In Pustilnik v. Battery Park City Authority et al, 18-CV-9446, 2019 WL 6498711 (S.D.N.Y. Dec. 3, 2019), the court, inter alia, granted defendant’s motion to dismiss – under Federal Rule of Civil Procedure 12(b)(6) – plaintiff’s disability discrimination claim under the Americans with Disabilities Act (ADA).
From the decision:
[Plaintiff]’s Complaint is devoid of facts that could buttress her assertion that the explanation for her termination was pretextual and that she was really terminated, at least in part, because of her disability. Pustilnik does not allege, for instance, that Jones or Mehiel, or anyone else at BPCA, ever made any comments about her arthritis or depression, let alone that such conditions played any role in BPCA’s decision to terminate her. See Soto, 2019 WL 2371713, at *13 (dismissing disability discrimination claim where there were “no allegations that anyone … commented on [plaintiff’s disability], failed to accommodate it, or otherwise demonstrated hostility toward Plaintiff due to this alleged disability,” nor were there “any facts connecting the alleged disability to his termination”); Salas, 298 F. Supp. 3d at 687 (dismissing disability discrimination claim where plaintiff had not alleged “that her supervisors or other management … made any statements about … her disability, let alone statements indicating that [it] played a role in their decisions”); Osby v. City of New York, No. 13-cv-8826 (JPG), 2016 WL 4372233, at *7 (S.D.N.Y. Aug. 15, 2016) (dismissing disability discrimination claim where “the complaint [was] bare of facts supporting any connection between [plaintiff’s] disability and [the adverse employment action]”).

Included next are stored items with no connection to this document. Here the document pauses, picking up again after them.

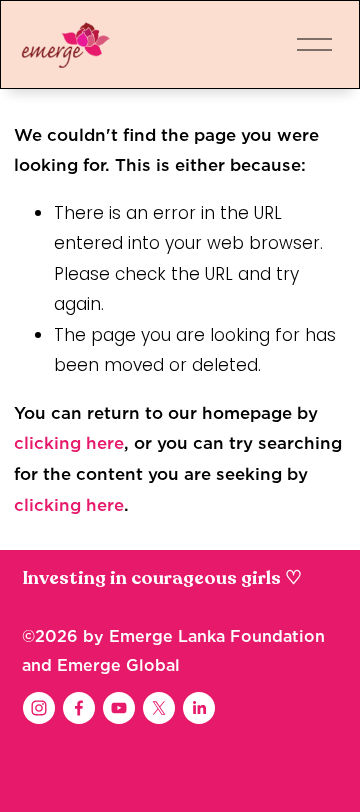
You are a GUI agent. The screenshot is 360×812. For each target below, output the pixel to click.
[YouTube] (119, 708)
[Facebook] (79, 708)
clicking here (69, 443)
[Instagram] (39, 708)
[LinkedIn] (199, 708)
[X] (159, 708)
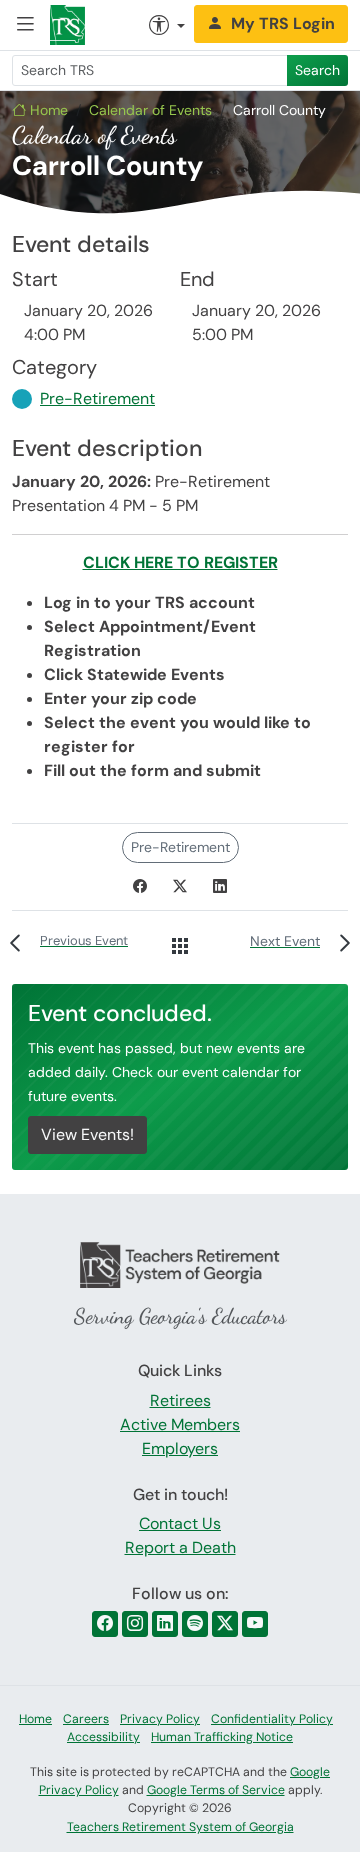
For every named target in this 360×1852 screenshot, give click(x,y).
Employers (180, 1448)
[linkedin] (165, 1624)
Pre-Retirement (97, 398)
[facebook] (105, 1624)
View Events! (87, 1134)
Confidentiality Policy (272, 1719)
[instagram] (135, 1624)
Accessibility (103, 1737)
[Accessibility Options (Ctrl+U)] (167, 25)
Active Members (180, 1424)
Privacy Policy (160, 1719)
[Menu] (25, 25)
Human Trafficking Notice (222, 1737)
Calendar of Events (150, 110)
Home (47, 110)
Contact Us (180, 1523)
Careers (86, 1719)
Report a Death (180, 1547)
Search (317, 70)
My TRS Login (283, 23)
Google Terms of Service (216, 1790)
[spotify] (195, 1624)
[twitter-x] (225, 1624)
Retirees (180, 1400)
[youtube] (255, 1624)
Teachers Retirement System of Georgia (180, 1827)
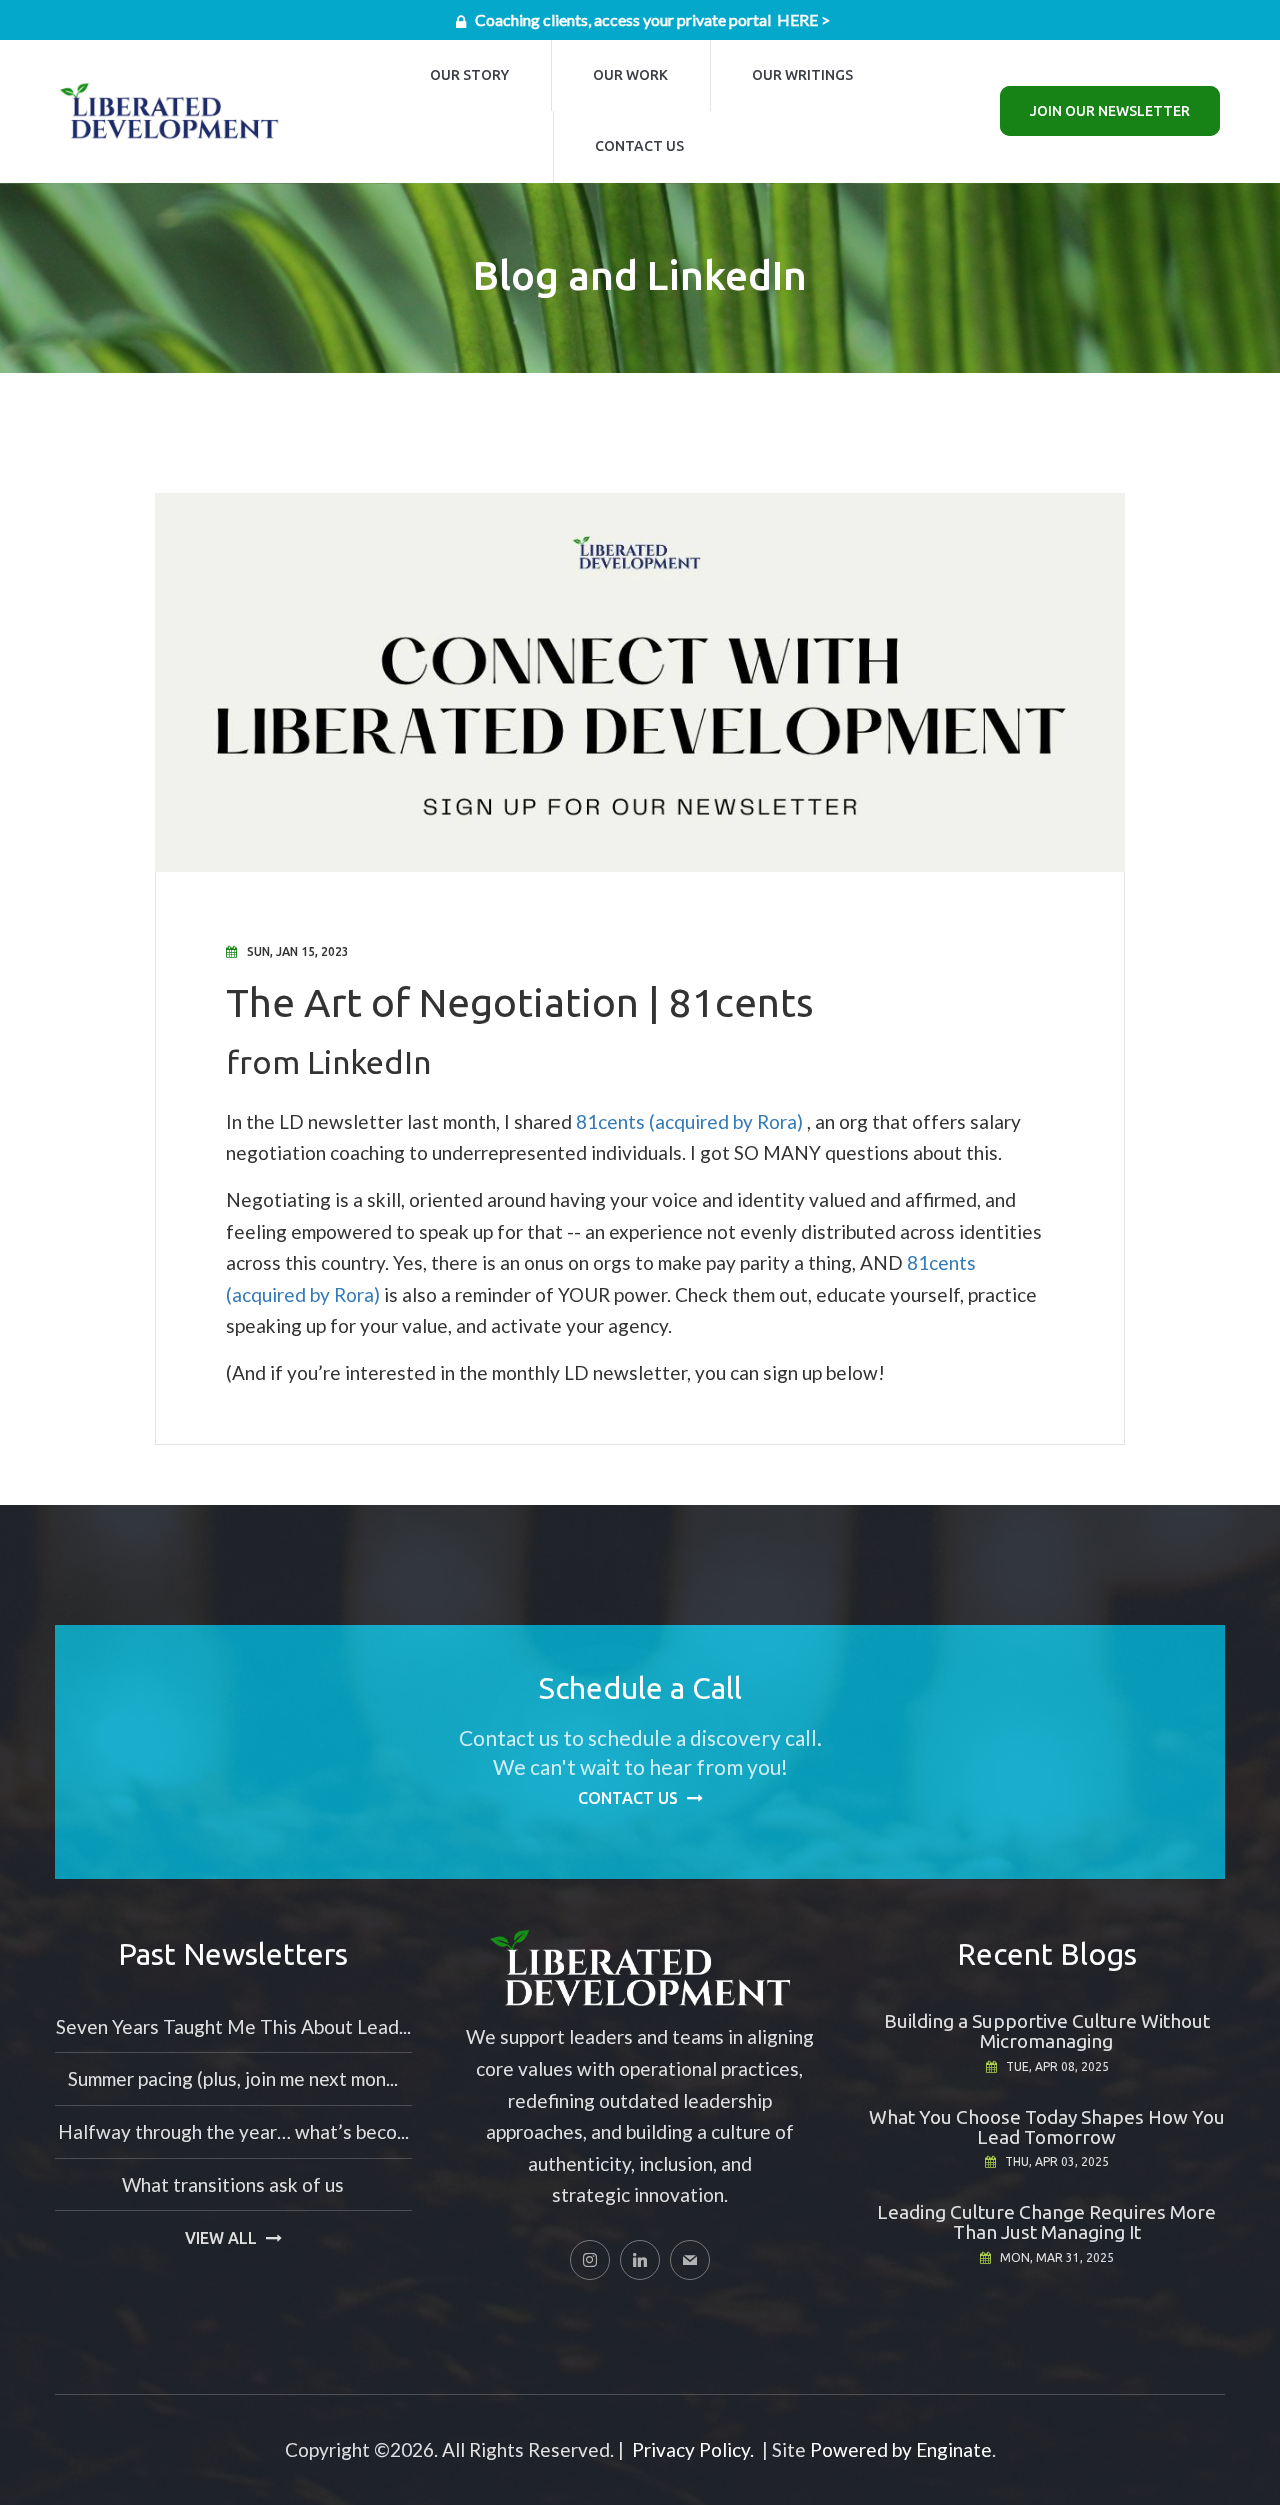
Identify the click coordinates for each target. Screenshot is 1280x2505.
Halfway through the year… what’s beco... (233, 2131)
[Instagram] (590, 2260)
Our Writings (802, 75)
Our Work (630, 75)
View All (221, 2238)
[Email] (690, 2260)
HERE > (803, 19)
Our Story (469, 75)
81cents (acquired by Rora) (689, 1121)
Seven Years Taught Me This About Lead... (233, 2026)
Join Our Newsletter (1110, 111)
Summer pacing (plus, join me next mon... (233, 2078)
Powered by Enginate (901, 2449)
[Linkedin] (640, 2260)
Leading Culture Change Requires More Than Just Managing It (1046, 2222)
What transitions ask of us (233, 2184)
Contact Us (639, 146)
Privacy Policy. (693, 2449)
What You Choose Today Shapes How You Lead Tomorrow (1047, 2127)
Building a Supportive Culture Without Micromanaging (1047, 2031)
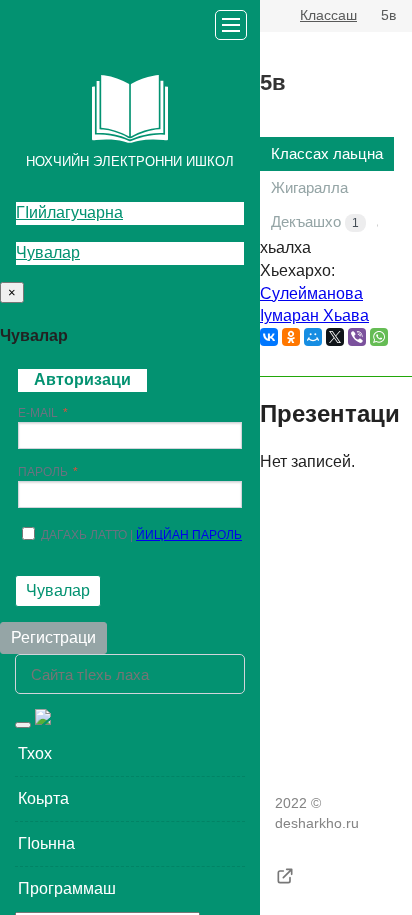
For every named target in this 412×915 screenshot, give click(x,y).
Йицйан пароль (189, 535)
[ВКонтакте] (269, 337)
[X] (335, 337)
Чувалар (48, 252)
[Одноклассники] (291, 337)
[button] (130, 754)
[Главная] (268, 16)
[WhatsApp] (379, 337)
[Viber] (357, 337)
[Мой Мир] (313, 337)
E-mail (38, 413)
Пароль (43, 472)
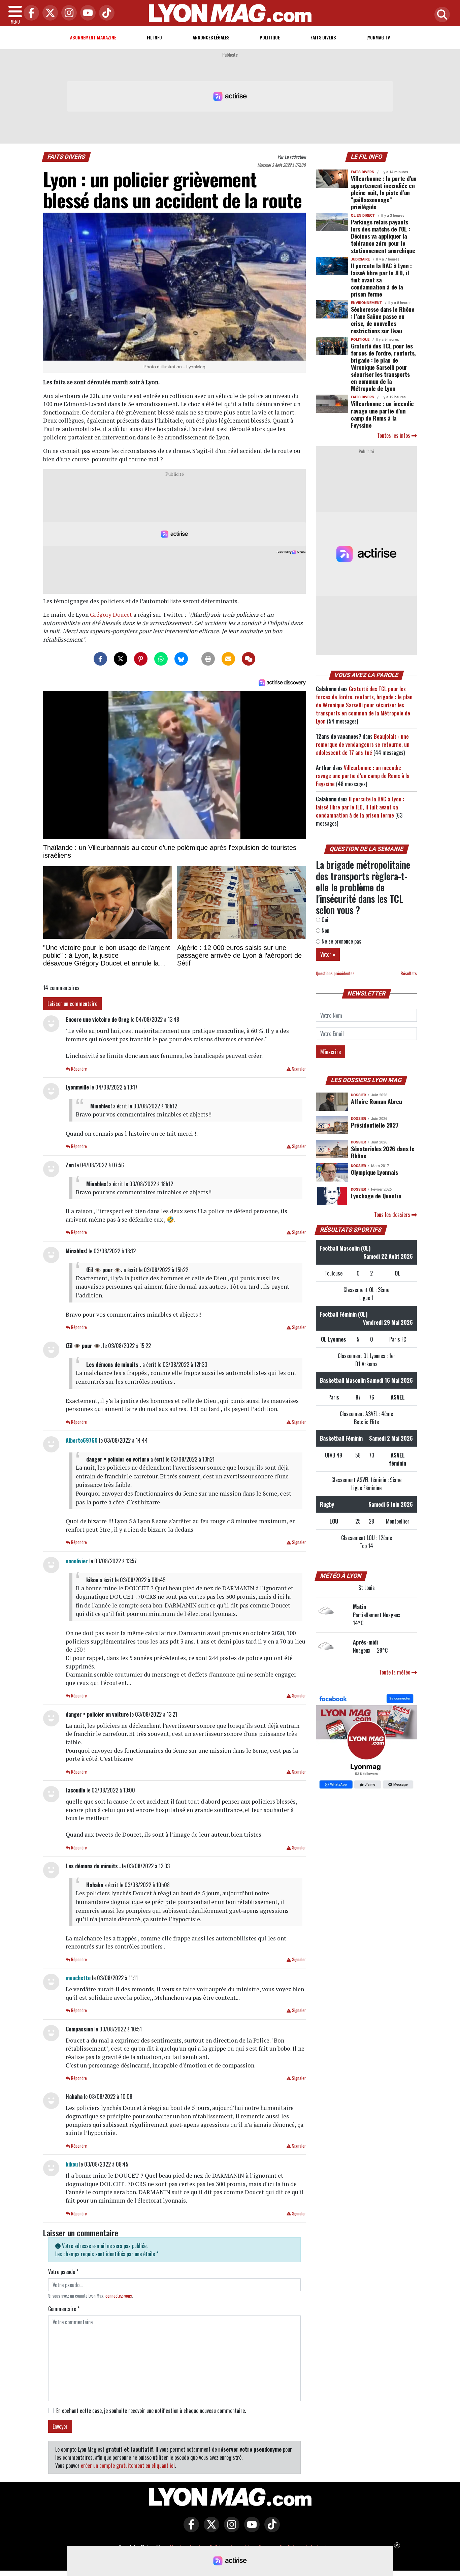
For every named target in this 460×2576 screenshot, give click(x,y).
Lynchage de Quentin (376, 1195)
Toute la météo (395, 1672)
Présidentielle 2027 (374, 1125)
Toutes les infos (394, 435)
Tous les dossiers (393, 1214)
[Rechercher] (440, 15)
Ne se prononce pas (340, 941)
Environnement (366, 303)
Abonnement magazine (93, 37)
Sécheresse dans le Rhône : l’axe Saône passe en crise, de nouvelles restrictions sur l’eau (383, 320)
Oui (324, 920)
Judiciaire (360, 259)
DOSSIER (358, 1095)
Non (324, 930)
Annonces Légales (211, 37)
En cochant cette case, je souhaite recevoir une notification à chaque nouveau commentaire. (151, 2410)
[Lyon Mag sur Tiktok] (270, 2529)
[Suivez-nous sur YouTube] (250, 2529)
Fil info (154, 37)
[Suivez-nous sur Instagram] (230, 2529)
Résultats (409, 973)
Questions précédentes (335, 973)
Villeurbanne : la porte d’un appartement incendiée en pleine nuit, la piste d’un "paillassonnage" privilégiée (384, 192)
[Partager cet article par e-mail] (228, 659)
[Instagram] (67, 13)
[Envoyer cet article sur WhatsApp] (161, 659)
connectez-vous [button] (118, 2296)
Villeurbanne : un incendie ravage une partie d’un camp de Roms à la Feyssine (382, 414)
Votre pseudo (63, 2272)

While plaintiff alleged that she was terminated shortly after a particular person became defendant’s president (and gained the authority to terminate her), she “fails to plausibly allege that [that person] displayed any animus towards her or anyone else at [defendant] based on any actual or perceived disability.” The court concluded that there was “simply no connection alleged between Pustilnik’s depression or arthritis, on the one hand, and her termination, on the other.”
The court also noted that the fact that the president may have known about plaintiff’s arthritis and/or depression “is also insufficient to raise the requisite inference of discrimination”, citing case law for the proposition that “[t]he mere fact that an employer was aware of an applicant’s disability when deciding not to hire her is insufficient to raise an inference of discrimination.”